*ABOUT THIS TASK:* The answer must be every record below, repeated exactly.

══ RECORD EXTRACTS

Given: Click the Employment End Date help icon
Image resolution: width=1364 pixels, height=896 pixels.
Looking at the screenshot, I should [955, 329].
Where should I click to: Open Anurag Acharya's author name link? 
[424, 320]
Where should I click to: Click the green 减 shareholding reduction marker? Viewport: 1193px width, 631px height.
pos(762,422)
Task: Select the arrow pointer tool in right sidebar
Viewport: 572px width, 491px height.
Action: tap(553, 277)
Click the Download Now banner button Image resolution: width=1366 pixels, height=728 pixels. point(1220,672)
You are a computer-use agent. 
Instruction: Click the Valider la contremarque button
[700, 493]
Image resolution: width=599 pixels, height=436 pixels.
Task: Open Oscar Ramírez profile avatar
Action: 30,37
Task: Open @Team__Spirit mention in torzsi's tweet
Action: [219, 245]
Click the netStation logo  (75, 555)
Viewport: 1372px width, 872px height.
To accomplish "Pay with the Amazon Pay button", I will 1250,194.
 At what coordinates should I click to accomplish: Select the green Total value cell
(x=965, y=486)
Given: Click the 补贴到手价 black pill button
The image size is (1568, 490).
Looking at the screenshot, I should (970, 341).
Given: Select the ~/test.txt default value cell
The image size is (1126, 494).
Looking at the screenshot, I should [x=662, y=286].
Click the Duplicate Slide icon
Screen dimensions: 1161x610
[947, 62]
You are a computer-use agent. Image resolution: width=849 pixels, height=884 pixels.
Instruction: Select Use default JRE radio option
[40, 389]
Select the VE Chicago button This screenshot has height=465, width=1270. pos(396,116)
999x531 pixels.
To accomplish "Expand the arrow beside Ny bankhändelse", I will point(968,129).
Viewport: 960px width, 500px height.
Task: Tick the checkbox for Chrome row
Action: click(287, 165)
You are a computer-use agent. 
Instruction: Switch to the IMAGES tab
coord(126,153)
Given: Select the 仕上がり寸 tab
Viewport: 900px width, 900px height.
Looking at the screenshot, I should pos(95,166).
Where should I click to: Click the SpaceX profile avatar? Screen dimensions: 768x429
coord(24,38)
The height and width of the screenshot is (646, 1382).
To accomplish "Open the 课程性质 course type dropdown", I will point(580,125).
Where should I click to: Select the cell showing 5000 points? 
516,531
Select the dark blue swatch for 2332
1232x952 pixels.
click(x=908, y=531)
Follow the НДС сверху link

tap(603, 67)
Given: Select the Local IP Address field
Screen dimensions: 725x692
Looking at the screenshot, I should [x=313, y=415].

════

*SOLUTION:*
Given: Click the Employment End Date help icon
Image resolution: width=1364 pixels, height=896 pixels.
Looking at the screenshot, I should [955, 329].
Where should I click to: Open Anurag Acharya's author name link? 
[424, 320]
Where should I click to: Click the green 减 shareholding reduction marker? Viewport: 1193px width, 631px height.
pos(762,422)
Task: Select the arrow pointer tool in right sidebar
Viewport: 572px width, 491px height.
Action: tap(553, 277)
Click the Download Now banner button Image resolution: width=1366 pixels, height=728 pixels. point(1220,672)
You are a computer-use agent. 
Instruction: Click the Valider la contremarque button
[700, 493]
Image resolution: width=599 pixels, height=436 pixels.
Task: Open Oscar Ramírez profile avatar
Action: 30,37
Task: Open @Team__Spirit mention in torzsi's tweet
Action: [219, 245]
Click the netStation logo  (75, 555)
Viewport: 1372px width, 872px height.
To accomplish "Pay with the Amazon Pay button", I will 1250,194.
 At what coordinates should I click to accomplish: Select the green Total value cell
(x=965, y=486)
Given: Click the 补贴到手价 black pill button
The image size is (1568, 490).
Looking at the screenshot, I should (970, 341).
Given: Select the ~/test.txt default value cell
The image size is (1126, 494).
Looking at the screenshot, I should [x=662, y=286].
Click the Duplicate Slide icon
Screen dimensions: 1161x610
[947, 62]
You are a computer-use agent. Image resolution: width=849 pixels, height=884 pixels.
Instruction: Select Use default JRE radio option
[40, 389]
Select the VE Chicago button This screenshot has height=465, width=1270. pos(396,116)
999x531 pixels.
To accomplish "Expand the arrow beside Ny bankhändelse", I will point(968,129).
Viewport: 960px width, 500px height.
Task: Tick the checkbox for Chrome row
Action: click(287, 165)
You are a computer-use agent. 
Instruction: Switch to the IMAGES tab
coord(126,153)
Given: Select the 仕上がり寸 tab
Viewport: 900px width, 900px height.
Looking at the screenshot, I should pos(95,166).
Where should I click to: Click the SpaceX profile avatar? Screen dimensions: 768x429
coord(24,38)
The height and width of the screenshot is (646, 1382).
To accomplish "Open the 课程性质 course type dropdown", I will point(580,125).
Where should I click to: Select the cell showing 5000 points? 
516,531
Select the dark blue swatch for 2332
1232x952 pixels.
click(x=908, y=531)
Follow the НДС сверху link

tap(603, 67)
Given: Select the Local IP Address field
Screen dimensions: 725x692
Looking at the screenshot, I should [x=313, y=415].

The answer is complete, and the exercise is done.